The U.S. Department of Education (DoED) recently announced that it will ignore a longstanding requirement of the Elementary and Secondary Education Act (ESEA) limiting federally funded contracts, which provide schools with services such as special education or instruction, to secular vendors. As a result, religious organizations, including houses of worship, are now eligible to be such contractors. This decision is not legally required, will compel taxpayers to fund religious discrimination, and opens the door to unconstitutional government support of religion.
DoED erroneously claims that its new policy is required by the U.S. Supreme Court’s 2017 Free Exercise Clause decision in Trinity Lutheran Church of Columbia, Inc. v. Comer. There, the Court found that a state could not prohibit a church, based on its religious identity alone, from participating in a government grant program for playground resurfacing materials. Although the decision is unprecedented, a footnote to it joined by a majority of Court appears to limit the ruling to secular aid programs for health and safety.

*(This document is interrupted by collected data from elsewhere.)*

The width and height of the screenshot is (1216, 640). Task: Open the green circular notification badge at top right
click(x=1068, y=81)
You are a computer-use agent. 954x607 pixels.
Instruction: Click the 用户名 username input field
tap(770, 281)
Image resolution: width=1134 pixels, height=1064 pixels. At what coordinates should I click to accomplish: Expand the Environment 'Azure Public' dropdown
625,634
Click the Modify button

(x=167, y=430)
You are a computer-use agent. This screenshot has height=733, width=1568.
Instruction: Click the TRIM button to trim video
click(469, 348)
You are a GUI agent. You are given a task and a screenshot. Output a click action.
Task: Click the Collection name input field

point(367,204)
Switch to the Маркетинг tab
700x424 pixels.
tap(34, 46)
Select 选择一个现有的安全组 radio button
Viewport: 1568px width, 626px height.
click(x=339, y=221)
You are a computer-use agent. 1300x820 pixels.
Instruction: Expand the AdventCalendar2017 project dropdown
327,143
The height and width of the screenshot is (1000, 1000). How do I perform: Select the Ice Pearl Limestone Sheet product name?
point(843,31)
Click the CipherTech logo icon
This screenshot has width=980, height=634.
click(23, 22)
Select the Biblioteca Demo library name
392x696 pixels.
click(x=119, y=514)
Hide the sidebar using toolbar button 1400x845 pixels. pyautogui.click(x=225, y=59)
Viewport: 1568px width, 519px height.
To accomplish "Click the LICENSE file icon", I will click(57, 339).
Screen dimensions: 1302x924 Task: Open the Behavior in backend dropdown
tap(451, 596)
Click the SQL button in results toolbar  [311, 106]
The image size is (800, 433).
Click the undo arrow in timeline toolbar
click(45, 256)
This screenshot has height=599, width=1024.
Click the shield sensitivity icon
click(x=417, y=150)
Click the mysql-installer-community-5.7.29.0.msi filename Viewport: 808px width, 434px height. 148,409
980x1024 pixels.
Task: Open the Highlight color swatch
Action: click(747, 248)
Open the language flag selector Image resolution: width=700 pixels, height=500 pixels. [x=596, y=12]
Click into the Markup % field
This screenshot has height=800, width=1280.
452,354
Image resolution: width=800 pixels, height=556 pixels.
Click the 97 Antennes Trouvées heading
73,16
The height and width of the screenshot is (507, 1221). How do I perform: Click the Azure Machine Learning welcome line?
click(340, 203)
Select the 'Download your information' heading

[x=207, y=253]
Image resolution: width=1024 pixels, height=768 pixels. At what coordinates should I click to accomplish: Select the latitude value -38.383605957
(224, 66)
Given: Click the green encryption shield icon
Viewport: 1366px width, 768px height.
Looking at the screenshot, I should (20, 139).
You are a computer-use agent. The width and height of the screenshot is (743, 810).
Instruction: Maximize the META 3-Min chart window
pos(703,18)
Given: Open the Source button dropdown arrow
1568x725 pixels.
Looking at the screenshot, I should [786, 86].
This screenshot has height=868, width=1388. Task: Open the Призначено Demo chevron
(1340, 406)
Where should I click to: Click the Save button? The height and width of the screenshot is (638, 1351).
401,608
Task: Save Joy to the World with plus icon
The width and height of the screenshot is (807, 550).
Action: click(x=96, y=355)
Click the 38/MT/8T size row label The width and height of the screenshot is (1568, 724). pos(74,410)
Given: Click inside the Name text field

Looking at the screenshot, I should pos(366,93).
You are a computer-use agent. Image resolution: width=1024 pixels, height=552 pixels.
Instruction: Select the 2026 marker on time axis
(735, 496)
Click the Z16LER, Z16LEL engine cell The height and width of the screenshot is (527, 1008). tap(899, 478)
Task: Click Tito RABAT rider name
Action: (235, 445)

Relying on Trinity Lutheran to justify ignoring ESEA’s requirements is like comparing apples to oranges for two reasons. First, ESEA-funded contracts encompass services far beyond health and safety. Second, these contracts are more than mere grants of federal funds because in most cases they are fulfilled by employees. But federal anti-discrimination law, Title VII of the 1964 Civil Rights Act, carves out an exemption for houses of worship and other religious employers that allows them to hire and fire based on religion.
DoED's decision means that faith-based contractors funded through ESEA will be permitted to hire on the basis of religion. In other words, such a contractor could advertise, for example, “Catholics, Jews or Muslims Need Not Apply” for a taxpayer-funded job.
Such government-funded discrimination was not an issue when Title VII was enacted. At the time and for decades after, the federal government was prohibited by executive order from funding or contracting with religious organizations, as opposed to religiously affiliated organizations like Catholic Charities, Jewish Federations, or Lutheran Social Services, which for years have contracted with the federal government to provide critical social services without issues of discrimination.
Congress enacted the Title VII religious employer exemption to safeguard Free Exercise rights by preserving the autonomy of houses of worship and other faith-based institutions from government intrusion. That makes sense for privately funded employment, but not taxpayer-funded jobs.
It also is important to point out that religious beliefs and practices often encompass all aspects of a house of worship or religious organization’s work or services. So at a minimum, DoED's decision will support the religious mission of faith-based institutions. And it opens the door to government support for worship or other religious practices. Both raise serious issues under the Establishment Clause to the First Amendment, which requires separation between government and religion.
The Constitution’s religious freedom protections were intended as shield for faith and not a sword to harm or discriminate against others. The government-supported discrimination authorized by the DoED is wrong and antithetical to the foundational American principle of equality.